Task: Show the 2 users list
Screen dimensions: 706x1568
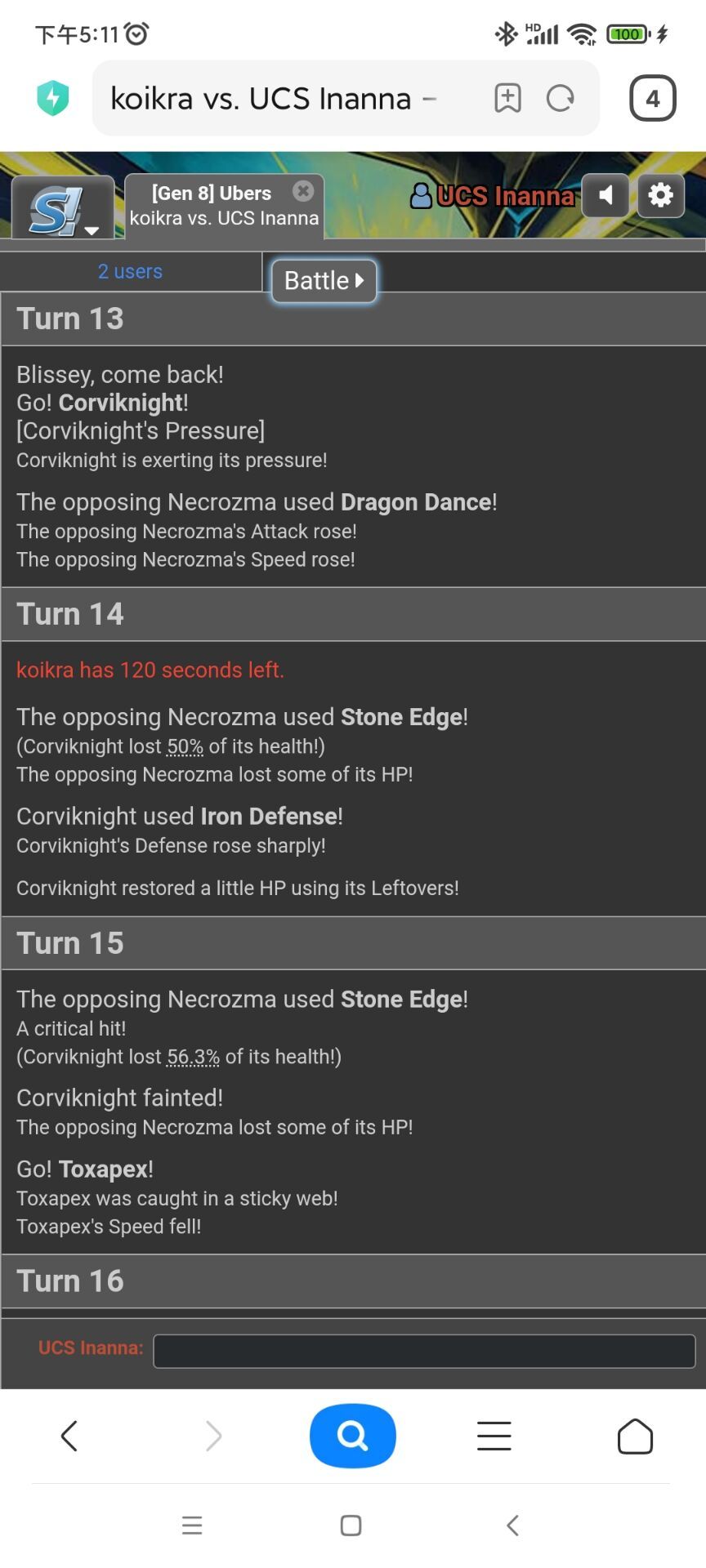Action: [130, 271]
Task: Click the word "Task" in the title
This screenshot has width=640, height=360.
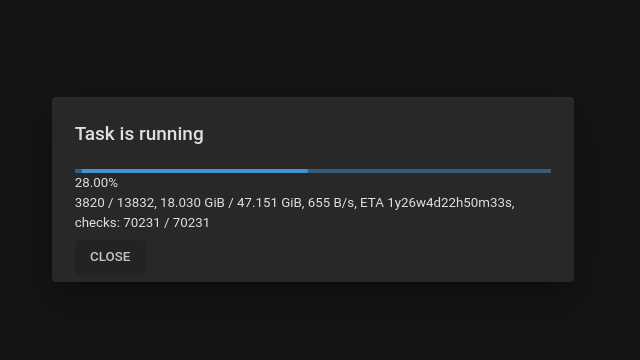Action: [x=95, y=134]
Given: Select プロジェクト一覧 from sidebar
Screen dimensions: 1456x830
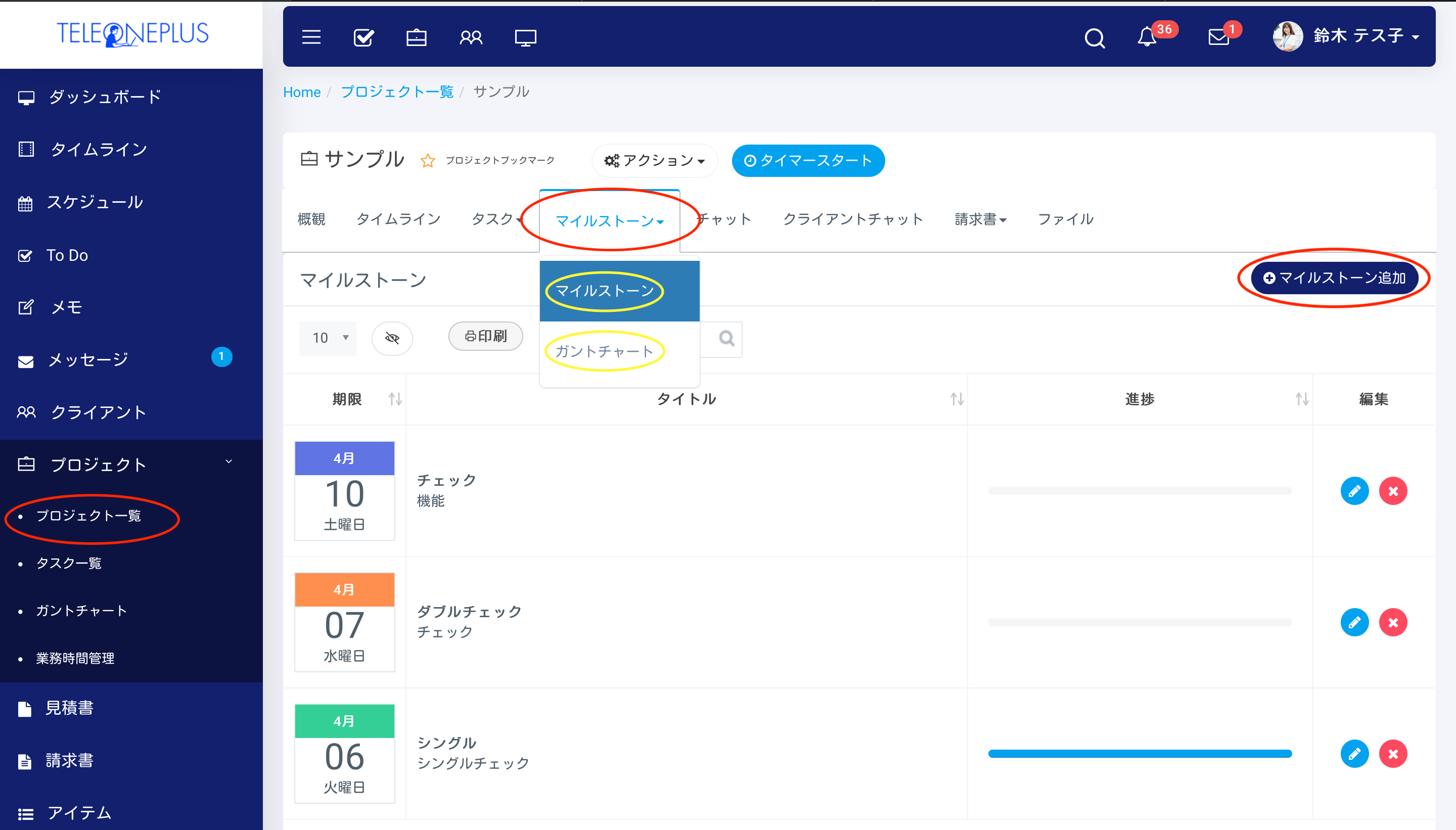Looking at the screenshot, I should [x=89, y=515].
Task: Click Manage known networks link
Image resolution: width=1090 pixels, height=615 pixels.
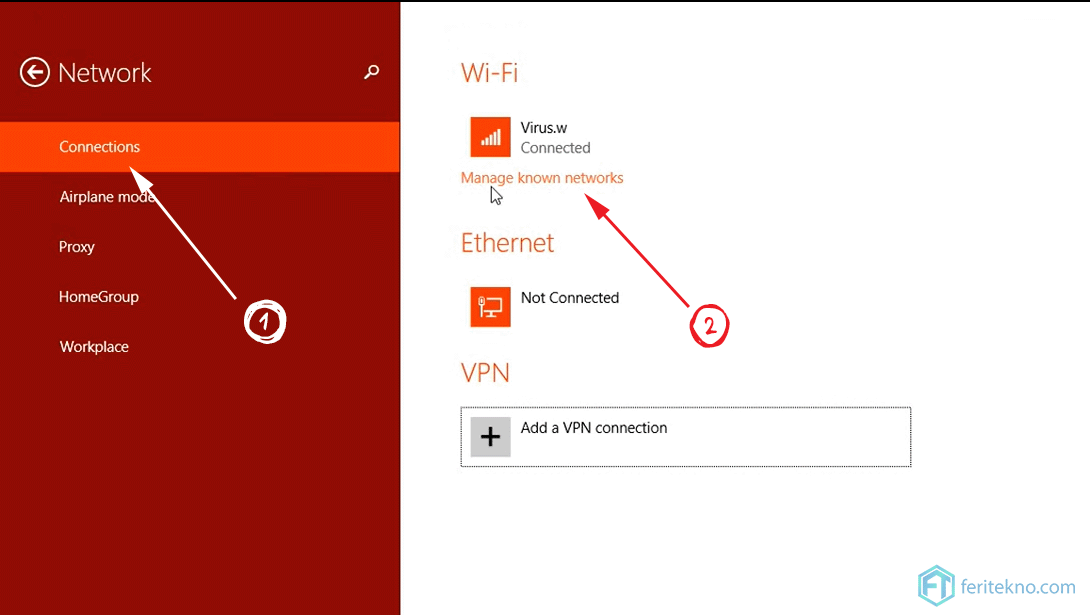Action: (542, 178)

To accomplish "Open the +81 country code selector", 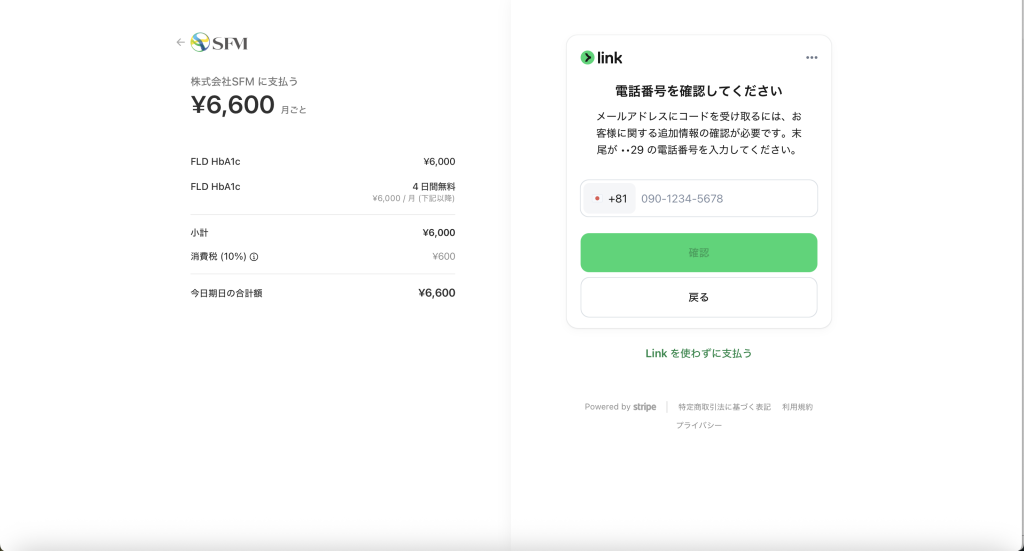I will coord(609,198).
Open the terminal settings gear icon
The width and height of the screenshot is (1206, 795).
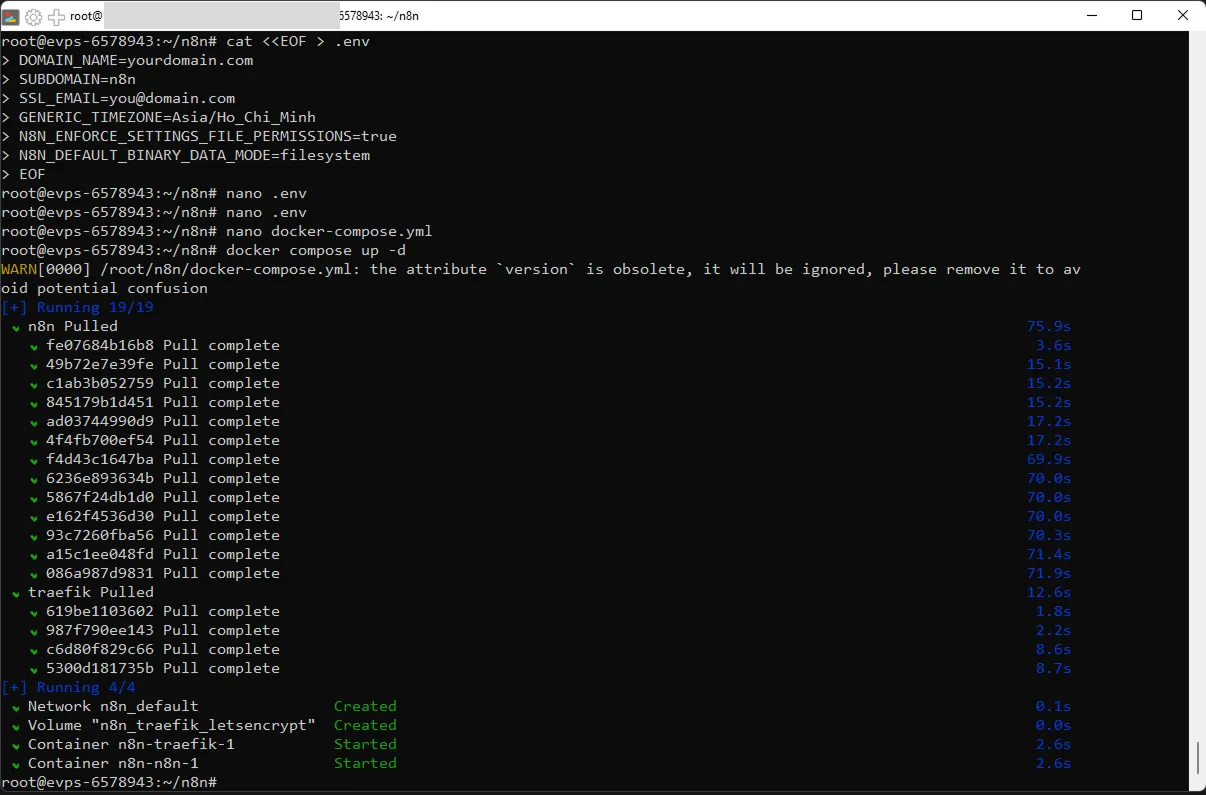point(33,15)
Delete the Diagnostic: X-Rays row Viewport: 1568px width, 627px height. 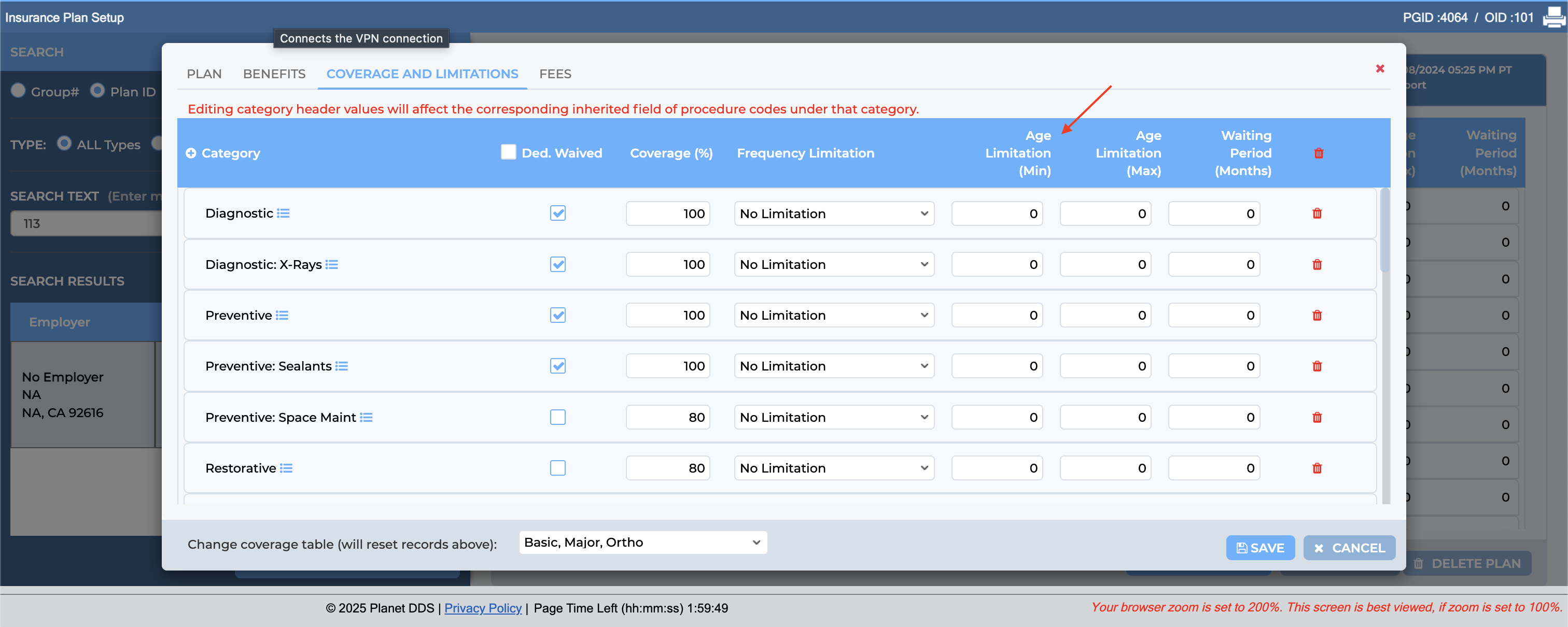(1317, 265)
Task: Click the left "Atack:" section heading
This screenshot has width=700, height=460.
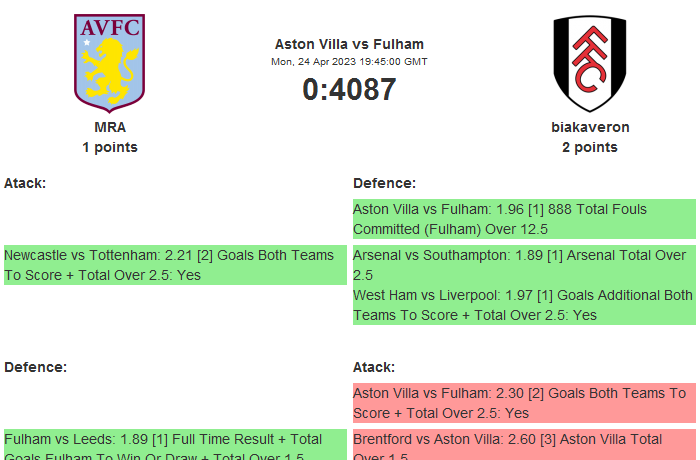Action: (x=25, y=183)
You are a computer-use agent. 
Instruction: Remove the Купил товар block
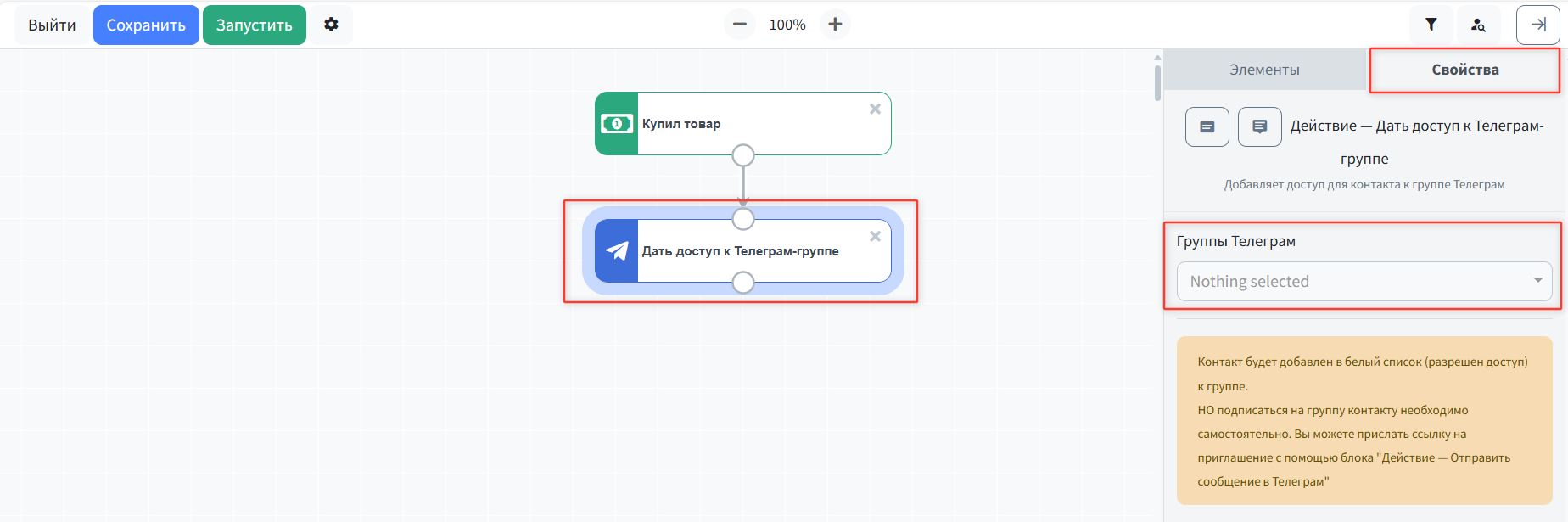pyautogui.click(x=875, y=109)
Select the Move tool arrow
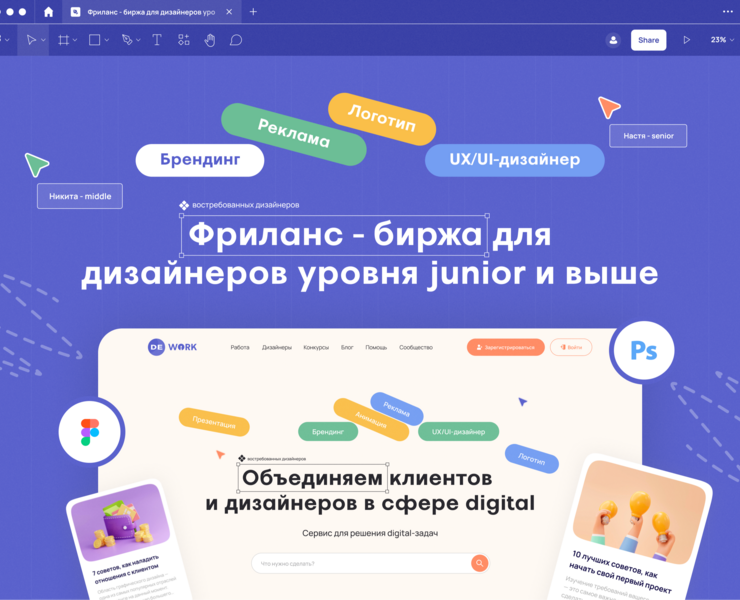740x600 pixels. [x=31, y=40]
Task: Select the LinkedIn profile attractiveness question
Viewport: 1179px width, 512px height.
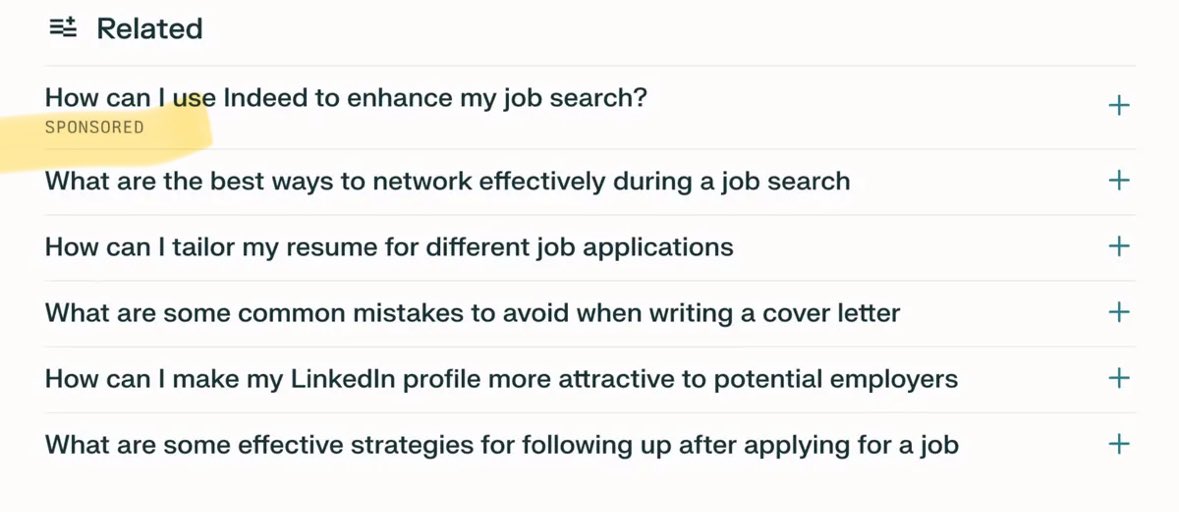Action: pyautogui.click(x=501, y=379)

+--

*Required work*
Your response should consist solely of the lines from the line with "Task: Select the" through the last line of the entries above, printed exactly and without pictures.

*Reply to the exercise*
Task: Select the LinkedIn profile attractiveness question
Viewport: 1179px width, 512px height.
Action: pyautogui.click(x=501, y=379)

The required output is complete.